• _TASKS TO CARRY OUT_
A) Repeat the methods section from "Doxycycline (DOXY) has" up to and including "cell cycle [34].", switching "severe acne" to "acne vulgaris".
B) Summarize the methods section in two sentences.
C) Carry on the methods section from the point where it stops.

• _PASSAGE_
========================================================================
2. Materials & methods
2.1 Cell cultures
The A549 epithelium of human lung alveolar basal epithelial cells belong to the group of non-small cell lung cancer cells (NSCLC). The heterogeneous class of these tumors accounts for approximately 85% of all new diagnoses of lung tumor [24]. The human fibrosarcoma HT1080 cell line is a type of tumor that is aggressive with many local recurrences as well as lymph and parenchymal metastases. Survival in adults with fibrosarcomas is < 70% at two years and < 55% at five years [25–27]. The NDHF cell line of normal dermal human fibroblasts (gift of Dr. Eva Pagáčová, Institute of Biophysics, Brno, Academy of Sciences of the Czech Republic) plays an important role in the cell renewal system and in maintaining skin integrity [28].
Cells were grown at 37 ° C in a humidified incubator with 3.5% CO2 in Hank's Minimum Essential Medium (HMEM) supplemented with non-essential amino acids, 1 mM sodium pyruvate, 2 mM L-glutamine, 10% fetal bovine serum and gentamicin (10 µg/ml). For the time-lapse recording, the medium was enriched with 20 mM HEPES to maintain pH 7.4. A temperature of 37 °C was maintained in the environmental enclosure of the Q-PHASE microscope.
2.2 Migrastatic candidates
We compared the results with other researchers, for example, 4-hydroxyacetophenone (4-HAP) is known as a bioactive compound found in several medicinal herbs, exerts a potent stimulatory effect on hepatic bile secretion [29]. This chemical inhibits the adhesion and migration of tumor cells in vitro and reduces metastatic burden in an in vivo liver metastasis model [30].
Belumosudil (BEL) is a Rho-associated coiled-coil-containing protein kinase (ROCK) inhibitor that has been developed by Kadmon Pharmaceuticals for the treatment of chronic graft-versus-host disease (cGVHD) and systemic sclerosis (scleroderma). In July 2021, BEL received its first approval in the USA for the treatment of adult and paediatric patients aged ≥ 12 years with cGVHD after failure of at least two prior lines of systemic therapy. BEL is under regulatory review in Australia, Canada, the UK, and Switzerland for cGVHD. Clinical trial for systemic sclerosis is ongoing in the USA [31]. The study by Graziani et al. [32], shows that this medicine can inhibit the movement of the amoeboid cells.
Doxycycline (DOXY) has been approved by the Food and Drug Administration (FDA) for the prevention or treatment of specific infectious states, such as sexually transmitted infections, respiratory infections, bacterial infections, Lyme disease, eye infections, anthrax, acute intestinal amebiasis, traveler's diarrhea, and severe acne [33]. It has also been investigated for the treatment of specific tumors as some studies suggest that doxycycline can inhibit cell proliferation and migration, induce apoptosis and block the gap phase of cell cycle [34].
========================================================================
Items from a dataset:
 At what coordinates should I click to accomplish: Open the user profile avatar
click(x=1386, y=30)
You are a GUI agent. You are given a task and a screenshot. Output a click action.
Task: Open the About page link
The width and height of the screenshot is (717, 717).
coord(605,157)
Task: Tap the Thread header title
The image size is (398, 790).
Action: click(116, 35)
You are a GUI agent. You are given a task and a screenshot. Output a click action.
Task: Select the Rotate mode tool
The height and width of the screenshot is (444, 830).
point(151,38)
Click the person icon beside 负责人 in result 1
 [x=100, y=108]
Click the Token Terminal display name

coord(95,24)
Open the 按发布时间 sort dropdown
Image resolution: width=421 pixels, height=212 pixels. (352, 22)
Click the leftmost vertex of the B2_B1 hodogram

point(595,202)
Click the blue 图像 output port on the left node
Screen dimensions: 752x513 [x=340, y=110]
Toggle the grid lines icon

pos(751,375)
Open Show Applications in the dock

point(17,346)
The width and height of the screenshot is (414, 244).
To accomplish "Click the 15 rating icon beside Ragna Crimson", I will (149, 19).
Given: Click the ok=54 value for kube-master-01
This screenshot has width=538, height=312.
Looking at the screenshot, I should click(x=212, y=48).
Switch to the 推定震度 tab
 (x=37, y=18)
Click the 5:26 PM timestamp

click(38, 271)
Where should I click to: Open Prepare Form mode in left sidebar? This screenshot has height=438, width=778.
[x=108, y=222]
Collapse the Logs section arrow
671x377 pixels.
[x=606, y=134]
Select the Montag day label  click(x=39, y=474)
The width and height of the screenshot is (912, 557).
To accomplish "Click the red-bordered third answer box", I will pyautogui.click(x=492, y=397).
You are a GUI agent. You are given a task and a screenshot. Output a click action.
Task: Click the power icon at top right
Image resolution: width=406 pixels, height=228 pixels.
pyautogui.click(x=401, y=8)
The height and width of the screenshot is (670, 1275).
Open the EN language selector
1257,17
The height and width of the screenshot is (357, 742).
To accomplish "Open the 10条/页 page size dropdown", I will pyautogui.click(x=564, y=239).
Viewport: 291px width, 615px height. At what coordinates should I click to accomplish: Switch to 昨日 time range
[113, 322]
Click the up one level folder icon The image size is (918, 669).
========================================================================
• _ANSWERS FOR THE EXERCISE_
A)
Doxycycline (DOXY) has been approved by the Food and Drug Administration (FDA) for the prevention or treatment of specific infectious states, such as sexually transmitted infections, respiratory infections, bacterial infections, Lyme disease, eye infections, anthrax, acute intestinal amebiasis, traveler's diarrhea, and acne vulgaris [33]. It has also been investigated for the treatment of specific tumors as some studies suggest that doxycycline can inhibit cell proliferation and migration, induce apoptosis and block the gap phase of cell cycle [34].

B) The methods section describes three cell lines: A549 lung cancer cells, HT1080 fibrosarcoma cells, and NDHF normal dermal fibroblasts, all grown at 37 °C with 3.5% CO2 in supplemented HMEM. It then introduces three migrastatic candidates, 4-hydroxyacetophenone, belumosudil, and doxycycline, each reported to inhibit the adhesion, movement, or migration of cells.

C)
Fasudil (FAS) is the chemical substance that could have a positive effect on cell migration in terms of migrastatic treatment [35]. The possible mechanisms of FAS are improvement in coronary vasodilation, inhibition of apoptosis, and oxidative stress, inflammation relieving and reduction in endoplasmic reticulum and stress and metabolism reduction in endoplasmic reticulum [36].
According to the study by Stone et al. [37], the addition of the multitargeted kinase inhibitor midostaurin (MID) multitargeted kinase inhibitor to standard chemotherapy significantly prolonged overall and event-free survival among patients with acute myeloid leukemia and a FLT3 mutation. Clinical studies have investigated the utility of MID in solid tumors and lymphomas but have failed to replicate the preclinical findings [38].
Niclosamid (NICL) induces apoptosis by activating an intrinsic and caspase-independent pathway in human non-small cell lung tumor line A549 and CL1-5 cells [39]. Therefore, NICL is a potential candidate for anti-NSCLC therapy. Studies Lin et al. and Yeh et al. confirmed that this medicine inhibits a migration of cells.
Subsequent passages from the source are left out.